Fig. 4. mDia and HDAC6 mediate α1D-AR activation of PANX1.

Fig. 4

a, b Basal and PE-stimulated whole-cell currents in α1D-AR/hPANX1(TEV)-transfected HEK293T cells co-expressing a wild-type diaphanous autoregulatory domain (DAD) construct (a) or a mutated DAD(M1041A) version that cannot bind mDia (b). c Summary data (mean ± s.e.m) reveal that DAD, but not DAD(M1041A), increased basal PANX1 current and occluded PE effects. n = 11, 10, or 7 cells examined over 5 independent experiments. Two-way ANOVA (F2,25 = 5.673, p = 0.0093) with Holm-Sidak’s multiple comparisons test (p values from comparisons are shown). n.s. not significant. d, e Basal and PE-stimulated whole-cell currents in α1D-AR/hPANX1-transfected cells recorded with vehicle (DMSO, 14.1 µM) or tubacin (2 μM) in the pipette. f Concentration-dependent inhibition of PE-induced hPANX1 current by tubacin. n = 7 cells per group examined over 5 independent experiments.
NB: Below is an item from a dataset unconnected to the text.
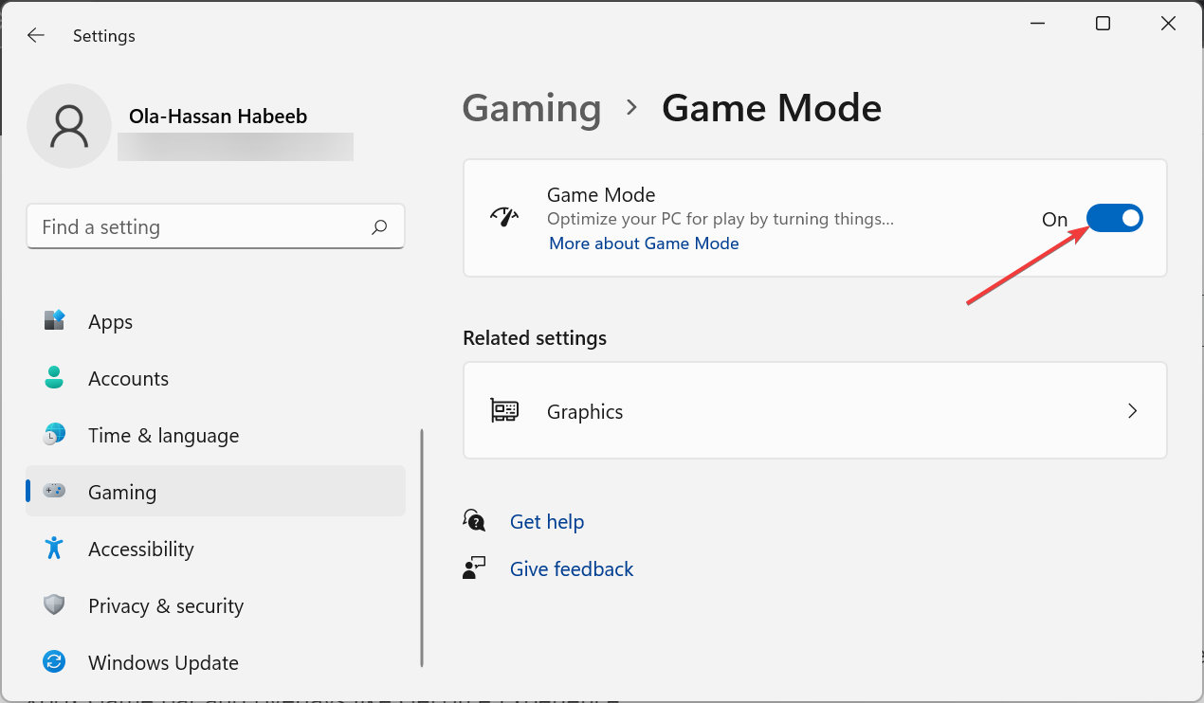Screen dimensions: 1204x703
Task: Maximize the Settings window
Action: point(1103,24)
Data are presented as mean ± s.e.m. Two-way ANOVA (F2,18 = 7.636, p = 0.0040) with Bonferroni’s multiple comparisons test. g, h Effects of tubacin (2 µM) treatment on basal whole-cell currents (mean ± s.e.m in α1D-AR/hPANX1(TEV)-transfected cells co-expressing the mDia-activating constructs, RhoA(G14V/F39A) (g) or DAD (h). Tubacin was added in culture media after transfection, and to the intracellular solution for whole-cell recording. Insets: representative time series of whole-cell current at 80 mV from α1D-AR/hPANX1(TEV)-transfected cells, with RhoA(G14V/F39A) or DAD, treated with tubacin. i Summary data (mean ± s.e.m) reveal that PE-induced CBX-sensitive currents from α1D-AR/hPANX1(TEV)-expressing cells were diminished by co-expression of RhoA(G14V/F39A) or DAD, regardless of tubacin treatment. n = 11, 9, 8, or 10 cells examined over 6 independent experiments. Dotted line and shaded area indicate mean and SEM of PE-evoked, CBX-sensitive current density from cells expressing α1D-AR and hPANX1. PE phenylephrine, CBX carbenoxolone.